What is being asked:
Your response should consist of one number, the count of lines below that contain "dialog".

----- Data to examine

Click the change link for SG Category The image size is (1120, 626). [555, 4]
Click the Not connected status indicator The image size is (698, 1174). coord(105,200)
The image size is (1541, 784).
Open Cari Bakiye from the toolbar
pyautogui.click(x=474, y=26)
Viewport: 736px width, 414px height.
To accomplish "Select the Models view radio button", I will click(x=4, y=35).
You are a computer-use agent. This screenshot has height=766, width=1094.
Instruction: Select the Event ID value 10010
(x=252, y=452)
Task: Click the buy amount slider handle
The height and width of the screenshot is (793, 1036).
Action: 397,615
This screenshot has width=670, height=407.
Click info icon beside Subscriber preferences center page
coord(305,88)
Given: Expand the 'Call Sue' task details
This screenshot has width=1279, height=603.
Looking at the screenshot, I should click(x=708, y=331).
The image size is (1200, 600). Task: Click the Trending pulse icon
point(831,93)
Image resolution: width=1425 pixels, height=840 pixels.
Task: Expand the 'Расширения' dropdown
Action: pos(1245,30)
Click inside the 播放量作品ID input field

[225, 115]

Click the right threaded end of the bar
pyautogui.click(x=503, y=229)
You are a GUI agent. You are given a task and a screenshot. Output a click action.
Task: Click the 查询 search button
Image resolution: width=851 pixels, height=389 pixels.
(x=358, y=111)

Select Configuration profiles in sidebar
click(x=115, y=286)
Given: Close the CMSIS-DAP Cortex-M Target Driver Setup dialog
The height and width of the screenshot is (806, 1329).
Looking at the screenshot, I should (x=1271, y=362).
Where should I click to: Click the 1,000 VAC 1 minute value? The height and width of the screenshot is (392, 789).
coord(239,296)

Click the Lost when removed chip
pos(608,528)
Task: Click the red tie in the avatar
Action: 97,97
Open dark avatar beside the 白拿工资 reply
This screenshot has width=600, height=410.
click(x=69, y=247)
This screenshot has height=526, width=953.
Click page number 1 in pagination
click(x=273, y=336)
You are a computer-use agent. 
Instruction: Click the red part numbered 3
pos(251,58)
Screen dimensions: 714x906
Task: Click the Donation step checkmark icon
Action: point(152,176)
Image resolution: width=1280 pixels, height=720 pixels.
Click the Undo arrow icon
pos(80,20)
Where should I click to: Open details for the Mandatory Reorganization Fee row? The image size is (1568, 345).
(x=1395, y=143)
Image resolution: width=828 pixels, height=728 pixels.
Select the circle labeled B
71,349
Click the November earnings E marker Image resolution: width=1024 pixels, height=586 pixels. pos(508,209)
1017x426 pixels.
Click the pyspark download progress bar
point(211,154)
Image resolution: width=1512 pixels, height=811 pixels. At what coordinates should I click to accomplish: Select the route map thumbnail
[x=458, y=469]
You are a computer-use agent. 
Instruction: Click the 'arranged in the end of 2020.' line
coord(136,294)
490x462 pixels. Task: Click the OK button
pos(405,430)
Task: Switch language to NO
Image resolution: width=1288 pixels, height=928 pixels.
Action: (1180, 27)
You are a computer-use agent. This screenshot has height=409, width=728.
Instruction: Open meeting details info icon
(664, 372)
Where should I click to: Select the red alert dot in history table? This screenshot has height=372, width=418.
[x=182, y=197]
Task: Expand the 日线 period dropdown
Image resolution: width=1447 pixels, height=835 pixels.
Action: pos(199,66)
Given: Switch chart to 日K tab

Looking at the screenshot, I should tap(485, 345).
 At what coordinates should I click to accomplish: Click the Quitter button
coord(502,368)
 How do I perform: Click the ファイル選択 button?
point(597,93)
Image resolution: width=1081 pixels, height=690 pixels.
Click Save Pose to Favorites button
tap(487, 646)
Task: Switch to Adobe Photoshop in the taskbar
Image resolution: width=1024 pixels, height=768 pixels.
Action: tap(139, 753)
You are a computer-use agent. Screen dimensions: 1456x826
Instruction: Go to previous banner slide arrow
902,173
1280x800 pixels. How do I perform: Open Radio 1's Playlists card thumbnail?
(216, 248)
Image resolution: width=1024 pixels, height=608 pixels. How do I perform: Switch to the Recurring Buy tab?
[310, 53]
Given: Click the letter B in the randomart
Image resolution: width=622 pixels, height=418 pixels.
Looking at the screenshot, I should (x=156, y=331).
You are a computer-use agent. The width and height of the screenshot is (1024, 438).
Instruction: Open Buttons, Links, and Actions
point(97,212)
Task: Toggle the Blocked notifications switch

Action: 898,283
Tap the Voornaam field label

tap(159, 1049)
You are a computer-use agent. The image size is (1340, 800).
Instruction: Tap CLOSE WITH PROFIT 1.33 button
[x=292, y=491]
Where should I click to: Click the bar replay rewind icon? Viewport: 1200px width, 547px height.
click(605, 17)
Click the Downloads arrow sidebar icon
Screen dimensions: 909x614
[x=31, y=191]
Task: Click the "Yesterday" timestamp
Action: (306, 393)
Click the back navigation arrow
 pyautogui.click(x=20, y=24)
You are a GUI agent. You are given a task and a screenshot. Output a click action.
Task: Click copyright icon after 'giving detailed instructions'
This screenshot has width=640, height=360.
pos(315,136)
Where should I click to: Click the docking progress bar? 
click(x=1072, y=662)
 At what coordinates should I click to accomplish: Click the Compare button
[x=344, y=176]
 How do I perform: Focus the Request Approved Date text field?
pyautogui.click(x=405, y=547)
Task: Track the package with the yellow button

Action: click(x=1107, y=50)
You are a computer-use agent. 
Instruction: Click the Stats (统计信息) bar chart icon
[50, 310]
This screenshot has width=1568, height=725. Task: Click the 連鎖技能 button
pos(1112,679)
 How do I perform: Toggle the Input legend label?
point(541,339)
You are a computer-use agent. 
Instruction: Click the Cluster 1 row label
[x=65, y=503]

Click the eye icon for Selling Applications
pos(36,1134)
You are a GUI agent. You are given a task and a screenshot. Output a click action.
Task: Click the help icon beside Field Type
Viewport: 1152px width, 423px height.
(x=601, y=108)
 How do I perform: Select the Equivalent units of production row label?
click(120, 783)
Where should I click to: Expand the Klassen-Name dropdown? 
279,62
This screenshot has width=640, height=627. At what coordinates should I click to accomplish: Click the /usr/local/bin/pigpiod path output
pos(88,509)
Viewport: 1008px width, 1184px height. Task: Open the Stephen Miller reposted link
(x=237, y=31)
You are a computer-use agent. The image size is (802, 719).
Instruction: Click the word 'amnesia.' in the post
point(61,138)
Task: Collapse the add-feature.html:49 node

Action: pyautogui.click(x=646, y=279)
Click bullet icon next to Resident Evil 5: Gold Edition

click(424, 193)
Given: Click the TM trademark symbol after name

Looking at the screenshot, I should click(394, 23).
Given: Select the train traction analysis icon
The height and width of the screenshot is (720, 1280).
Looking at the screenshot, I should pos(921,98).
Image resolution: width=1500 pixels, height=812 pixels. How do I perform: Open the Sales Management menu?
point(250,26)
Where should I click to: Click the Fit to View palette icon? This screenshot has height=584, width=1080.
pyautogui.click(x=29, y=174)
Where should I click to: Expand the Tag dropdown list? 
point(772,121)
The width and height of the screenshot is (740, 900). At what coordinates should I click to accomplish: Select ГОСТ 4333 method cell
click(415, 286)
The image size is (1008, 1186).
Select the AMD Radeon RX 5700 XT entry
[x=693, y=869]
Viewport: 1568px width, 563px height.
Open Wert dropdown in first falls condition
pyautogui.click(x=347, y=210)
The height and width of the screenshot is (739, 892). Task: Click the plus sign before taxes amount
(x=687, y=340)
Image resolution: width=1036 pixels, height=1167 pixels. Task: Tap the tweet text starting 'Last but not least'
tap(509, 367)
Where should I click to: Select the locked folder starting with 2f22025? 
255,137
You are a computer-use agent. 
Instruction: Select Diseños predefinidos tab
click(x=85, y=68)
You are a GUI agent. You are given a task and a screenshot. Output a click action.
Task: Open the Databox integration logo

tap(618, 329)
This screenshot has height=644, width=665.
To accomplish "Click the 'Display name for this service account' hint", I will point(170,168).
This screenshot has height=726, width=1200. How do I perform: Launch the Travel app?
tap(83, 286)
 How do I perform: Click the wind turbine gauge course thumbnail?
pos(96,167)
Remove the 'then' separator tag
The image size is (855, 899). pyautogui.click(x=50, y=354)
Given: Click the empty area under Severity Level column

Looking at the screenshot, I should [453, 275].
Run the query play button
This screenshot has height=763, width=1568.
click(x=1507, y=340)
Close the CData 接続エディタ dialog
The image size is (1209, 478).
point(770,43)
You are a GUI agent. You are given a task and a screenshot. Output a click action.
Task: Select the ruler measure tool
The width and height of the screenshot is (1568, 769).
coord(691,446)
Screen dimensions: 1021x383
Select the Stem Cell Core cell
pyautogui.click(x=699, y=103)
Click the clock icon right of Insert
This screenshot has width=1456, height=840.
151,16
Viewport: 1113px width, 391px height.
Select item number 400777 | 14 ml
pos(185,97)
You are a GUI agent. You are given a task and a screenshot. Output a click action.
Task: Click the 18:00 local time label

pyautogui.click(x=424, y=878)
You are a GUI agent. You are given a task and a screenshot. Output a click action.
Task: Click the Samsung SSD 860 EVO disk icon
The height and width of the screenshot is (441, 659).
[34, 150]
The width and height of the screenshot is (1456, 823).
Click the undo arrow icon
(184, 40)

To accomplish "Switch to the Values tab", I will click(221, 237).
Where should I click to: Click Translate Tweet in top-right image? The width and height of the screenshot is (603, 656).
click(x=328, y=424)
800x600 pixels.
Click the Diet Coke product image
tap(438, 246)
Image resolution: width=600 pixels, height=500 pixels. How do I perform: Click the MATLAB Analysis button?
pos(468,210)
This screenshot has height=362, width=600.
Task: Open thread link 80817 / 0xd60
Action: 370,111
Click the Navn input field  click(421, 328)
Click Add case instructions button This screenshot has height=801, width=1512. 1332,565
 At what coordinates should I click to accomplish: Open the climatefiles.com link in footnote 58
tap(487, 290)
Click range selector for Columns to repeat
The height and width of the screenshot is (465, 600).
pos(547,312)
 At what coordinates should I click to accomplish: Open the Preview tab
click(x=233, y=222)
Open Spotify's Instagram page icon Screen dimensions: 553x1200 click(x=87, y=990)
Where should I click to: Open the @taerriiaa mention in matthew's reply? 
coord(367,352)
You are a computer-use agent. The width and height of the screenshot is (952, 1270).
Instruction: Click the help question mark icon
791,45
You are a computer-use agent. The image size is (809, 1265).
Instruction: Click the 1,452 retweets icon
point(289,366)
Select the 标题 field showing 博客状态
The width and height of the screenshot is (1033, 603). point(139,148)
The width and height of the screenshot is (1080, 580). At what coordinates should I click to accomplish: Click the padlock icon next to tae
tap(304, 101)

----------

Written solution:
2